Actually, maybe they saw the script and passed whatever contrived appearance had be planned, I’ve no idea. How cool would a Richard Thornburg (William Atherton) or Sgt. Al Powell (Reginald Veljohnson) cameo been? Very, but they passed on those too. Instead 90% of the movie is Matt Farrell (Justin Long) and Bruce, and for roughly that time Bruce plays ‘Mr unappreciated’ and Long plays ‘I’m young and shocked’…to the point of utter tedium. To be fair Bruce actually looks bored with this role from the second he arrives on screen to the last frame, and Justin Long’s expression could be interpreted as ‘hey – that Herbie movie wasn’t so bad after all’.

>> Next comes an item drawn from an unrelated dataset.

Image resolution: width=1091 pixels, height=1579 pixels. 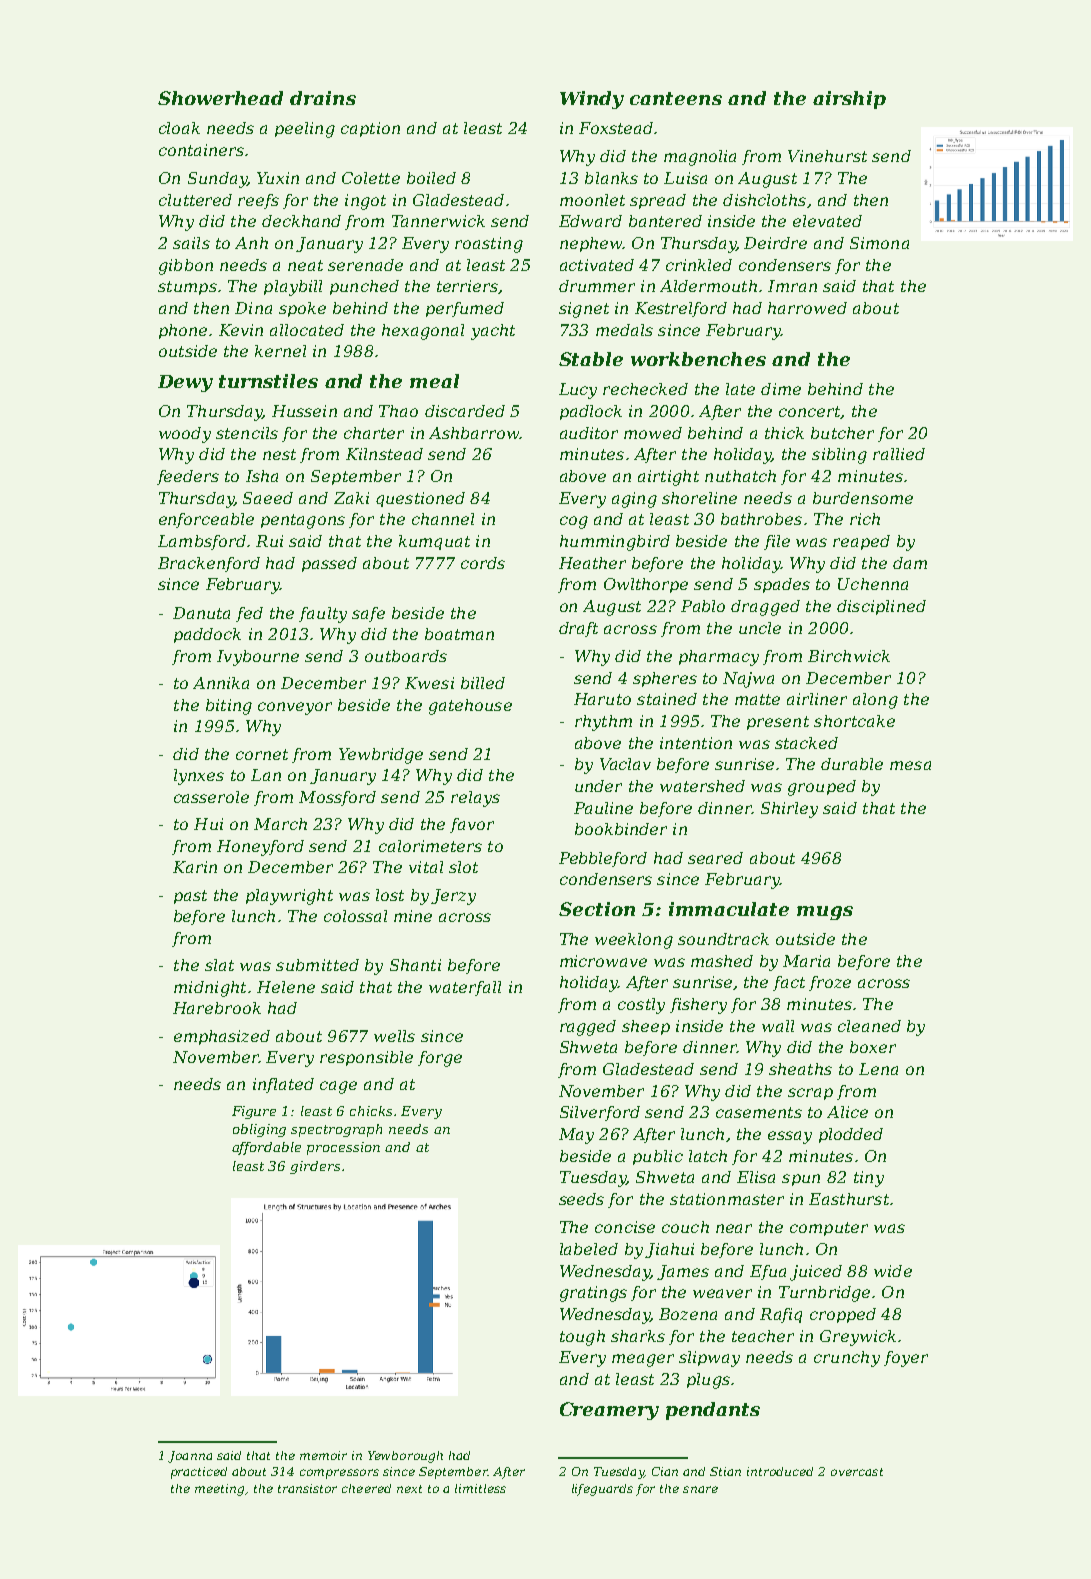 I want to click on durable, so click(x=852, y=764).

But where this Die Hard really goes wrong is in the villain, Thomas Gabriel (played by Timothy Olyphant ) who is about as threatening as a Ernie from Sesame Street. Given the track record here of Alan Rickman and others I’d of thought they’d of gone for someone with more depth than this, but they didn’t. I was impressed with Olyphant in DeadWood, but this performance has me quite worried about the Hitman project he’s currently doing.
I could warble on about the other arbitrary characters in this production, like McLane daughter, but frankly I didn’t care if her character lived or died, so she was hardly worthy of discussion. I could also mention the Kevin Smith cameo, other than it might encourage him to squeeze his slight frame into yet another movie franchise he once liked. In this one he couldn’t even be bothered to learn his lines, as he quite blatantly appears to be reading some of them from cue cards out of shot. I’d of found Pee Wee Herman a more convincing hacker than Smith. I was embarrassed for Bruce and Kevin in that scene.
In the end this movie was overly long, and my life too short.
Note to Hollywood; Please stop taking old well loved TV shows and Film franchises and crapping on them from orbit!